Thread: Why I do not consider what Woodward is describing in the White House a coup. There has been neither an attempt to change executive nor regime. Quite the opposite in fact. @SeanDEhrlich @sgadarian @dadakim @texasinafrica (1/n)— Naunihal Singh (@naunihalpublic) September 6, 2018
(b) members of the government not doing what the boss says is pretty normal, raising Princpal-Agency theory:
The funny thing for me is that I spent my time at UCSD and beyond trying desperately to avoid P-A theory since it was hegemonic among the Americanists (those who study American politics) and was infecting the other subfields. I rebel against such stuff. But 20 years later, when I was curious about why countries behaved differently in Afghanistan, I fell into the trap that is P-A.ADDENDUM: I hadn't realized I had an audience beyond a few political scientists. It may be useful to explain what a principal-agent problem is. It's the problem of delegation. You want somebody else to act on your behalf but they don't always want the same things you want. (1/n)— Naunihal Singh (@naunihalpublic) September 6, 2018
How do you make sure that those who are below you in the chain of command do what you want? Tis classic question in all areas, like how do I get my research assistants to find what I want, how do I get my teaching assistants to handle the class as I want, etc.
In the Dave and Steve NATO book, we build on Feaver and Avant and other civ-mil people who use P-A theory, and focus on four key issues when one is trying to hire someone to do a job, knowing that the person or agency hired will know more about what they do than the one doing the hiring:
1) Principals should hire agents who think like them and have similar preferences, so that they do what the principal wnats
2) Principals should delegate as much discretion to the agent as required but not more than that (twin perils of micromanagement and loose agents)
3) Principals need to figure out how to provide oversight so that the agents know that they might/will get caught if they do not do what they are supposed to do.
4) Principals need to provide incentives--rewards and punishment depending on whether the agents do what they are supposed to or not.
Which gets to Trump as a lousy principal:
1) Did Trump pick people who shares his values/beliefs/views?
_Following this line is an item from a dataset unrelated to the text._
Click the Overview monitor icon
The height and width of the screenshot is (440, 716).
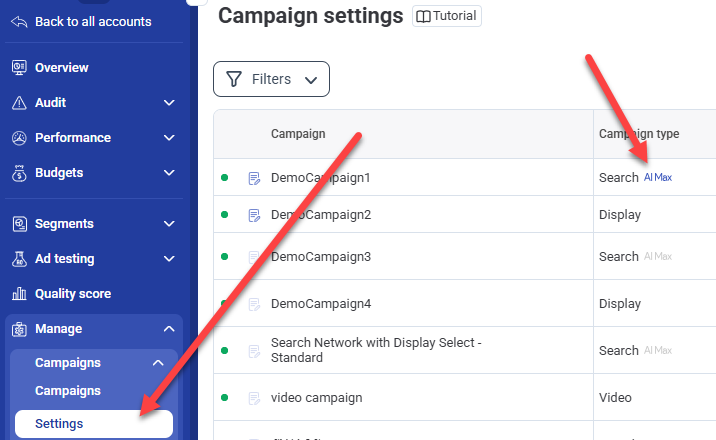18,68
Well, if pure opportunism is the key characteristic, then getting people just like Trump is pretty dangerous to him.
2) Trump is lazy and incurious, so he gives everyone else responsibility without providing much in the way of clear instructions
3) Trump oversees by watching Fox. Sure, he sets up his people as rivals so that they report on each other, but that is a reckless and unreliable form of oversight.
4) Trump doesn't keep his promises, famously so, so the incentives thing is hard to work out. People may or may not be punished or rewarded. So, they may just tend to rake what they can while they can since this whole thing may fall apart at any moment.
So, lots of Trump's underlings don't do what he wants because he is a crappy principal. It does not make it a coup, but it does make it all very, very problematic.
Anyhow, an evening of edification thanks to Naunihal.